During processing, the .w files should be moving from the Queue to the Wrk folders regularly. Some objects may take longer to process or index than others so their corresponding .w files won't move through the system quite as fast.
Paying attention to the total number of items in the Queue and Wrk folders can help to determine if the engine is still actively working on a job when the status updates through the software's user interface (UI) don't update frequently.
Throttling the Engine
In Summation and eDiscovery, the PM has the ability to limit the amount of system resources that the engines use during processing. This option can be found under Settings >> System Configuration >> Processing Priority Options.

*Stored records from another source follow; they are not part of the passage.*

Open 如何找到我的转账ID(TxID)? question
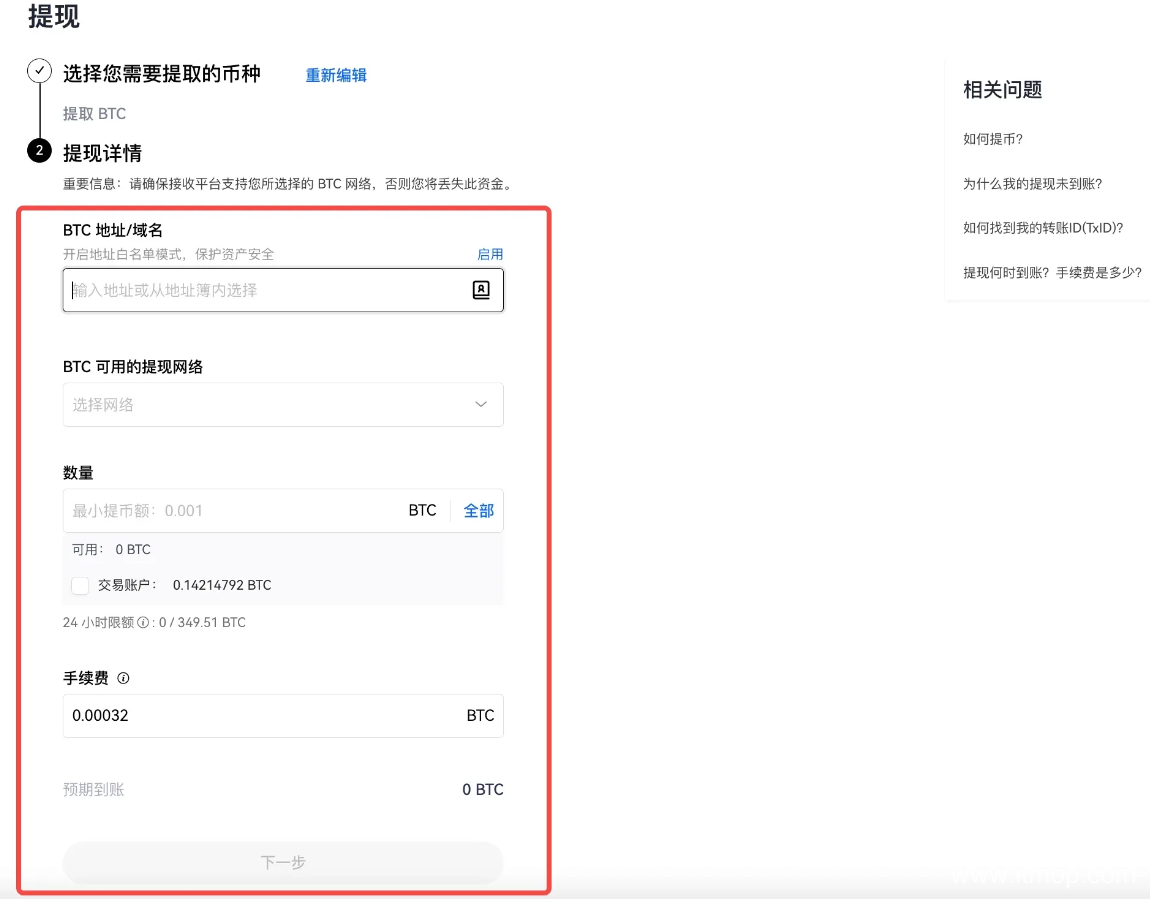Image resolution: width=1150 pixels, height=899 pixels. point(1043,228)
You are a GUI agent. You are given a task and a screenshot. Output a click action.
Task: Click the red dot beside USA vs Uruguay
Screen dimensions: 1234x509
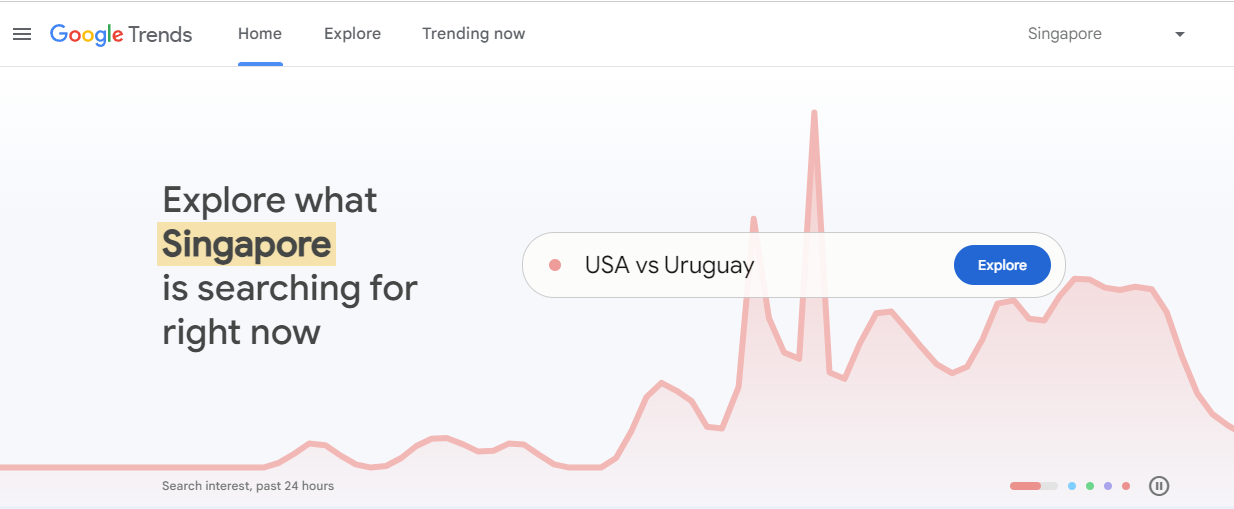[x=555, y=265]
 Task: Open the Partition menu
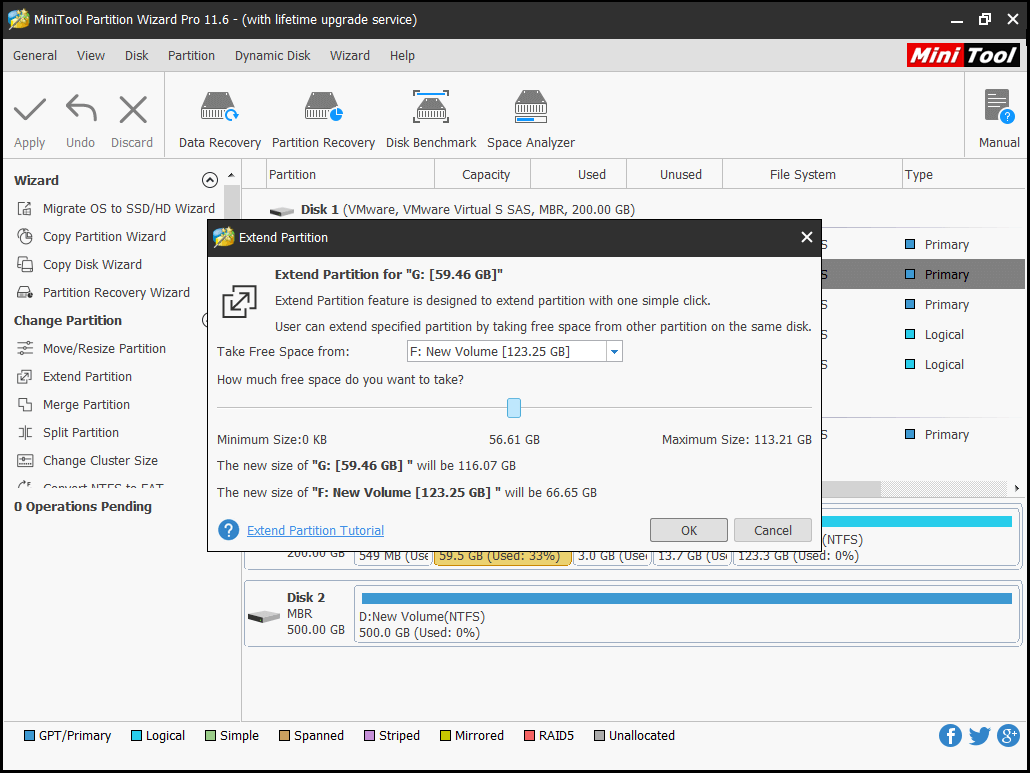[191, 56]
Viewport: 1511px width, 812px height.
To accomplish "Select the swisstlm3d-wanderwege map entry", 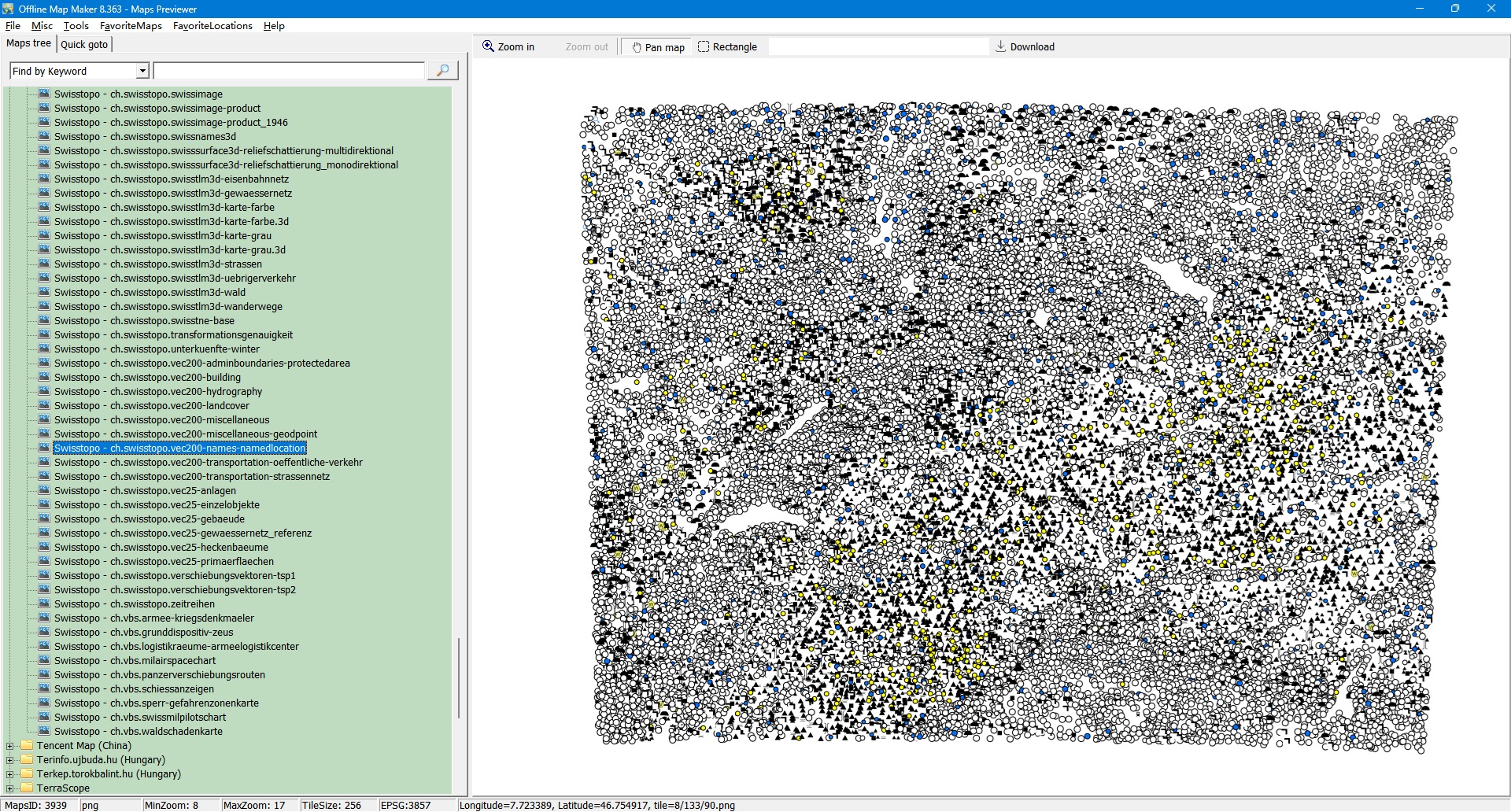I will click(168, 306).
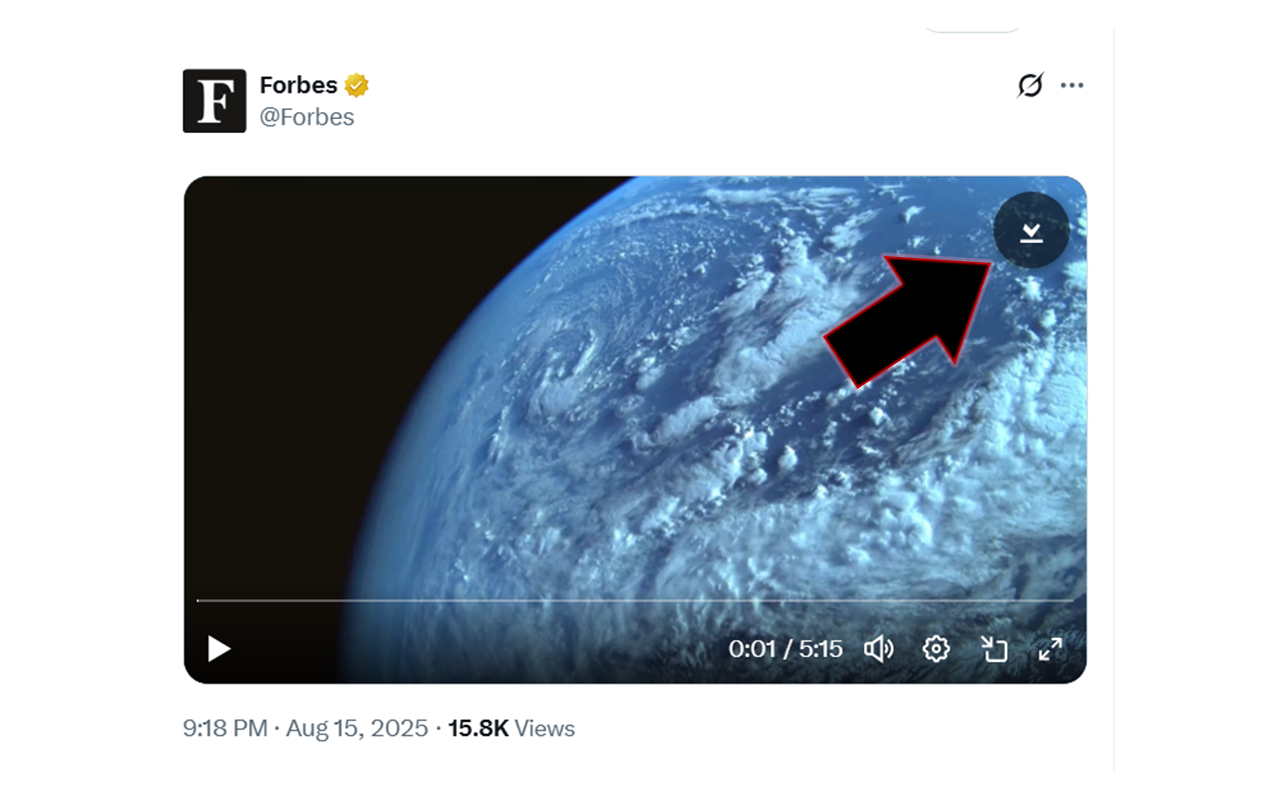The height and width of the screenshot is (800, 1280).
Task: Open video settings gear
Action: click(x=936, y=649)
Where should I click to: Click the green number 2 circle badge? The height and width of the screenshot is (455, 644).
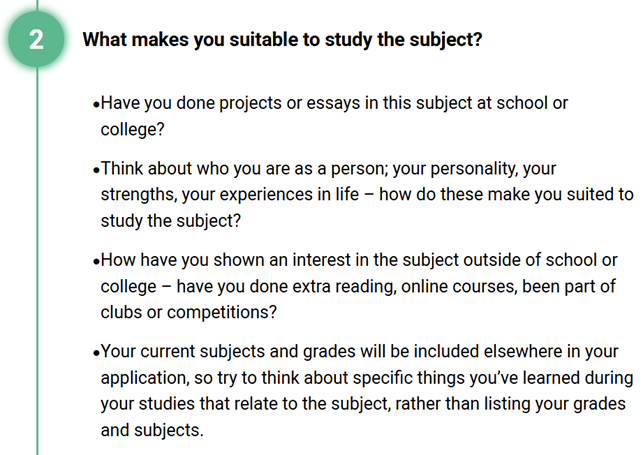[37, 40]
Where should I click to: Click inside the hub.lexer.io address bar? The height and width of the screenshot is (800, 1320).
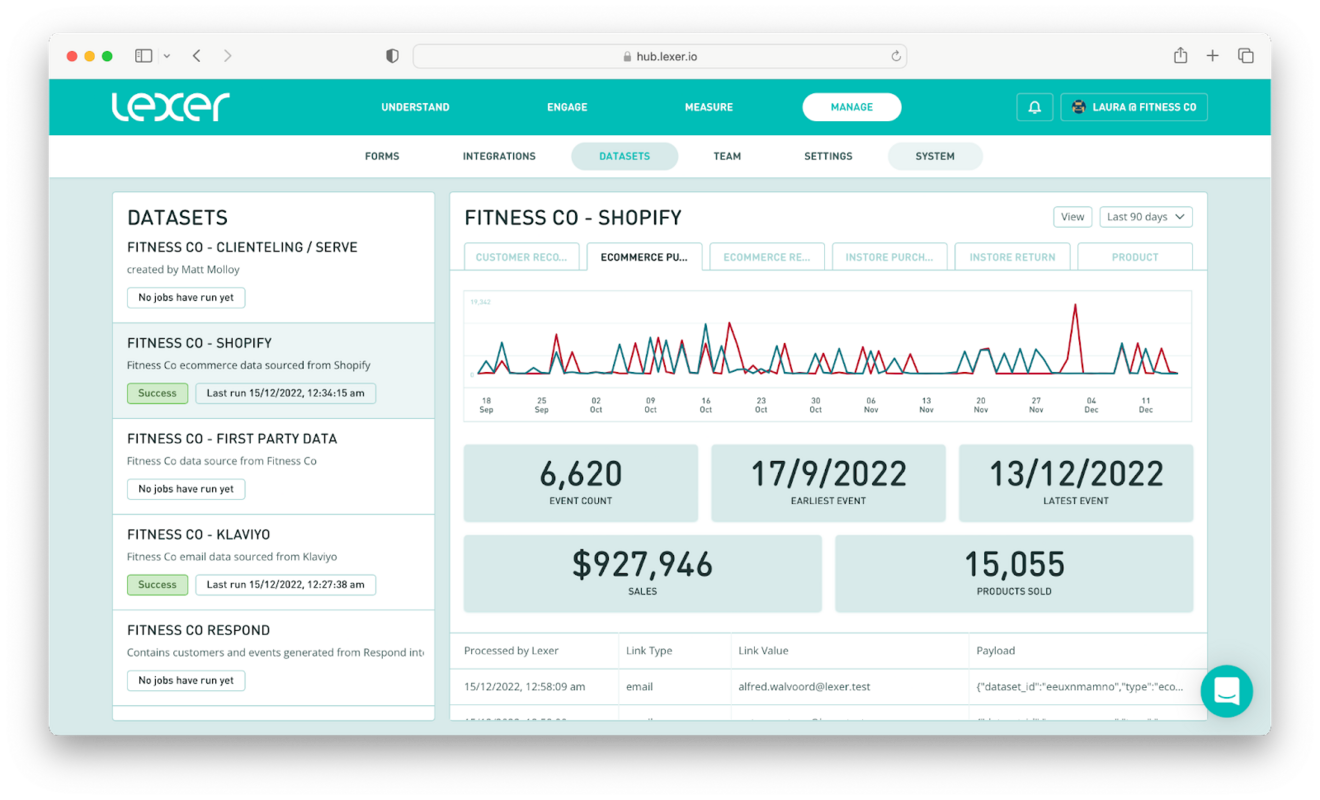pos(660,56)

By default, the Evidence Processing Engine(s) will use all available system resources to work on jobs. This can have a negative impact on user experience in the system as the memory and CPU are being monopolized by the engine and not divided among the other application components so the system can serve up web pages. The option to "Reduce Processing Priority" should be checked for ALL single servers installs of Summation and eDiscovery so that the system will have enough resources for user access while processing data.
Distributed Processing Benefits
Utilizing distributed processing functionality can provide vast improvements, not only in performance of jobs that utilize the engine (i.e., processing, indexing, exporting, etc.), but in user experience as well. Properly spec'ing and building a dedicated server for processing can significantly decrease processing times. It can also aid in recovering from engine crashes if the Processing Manager is installed along with the other system services rather than a local engine.
Using multiple processing managers in a single environment can, however, cause problems and is not a supported architecture. The PM is not aware of other managers that may be installed on different servers. Therefore, if two PM's are working on the same case, they can potentially task different engines to write to the dtSearch indexes or tables in the database at the same time. If this happens, it will corrupt those indexes and/or database. For this reason, only a single EP or DPM should be used in an environment.
Understanding what the Processing Manager is and what it does will provide a greater depth of understanding to how AccessData products function. It can also assist in the troubleshooting of issues that may arise.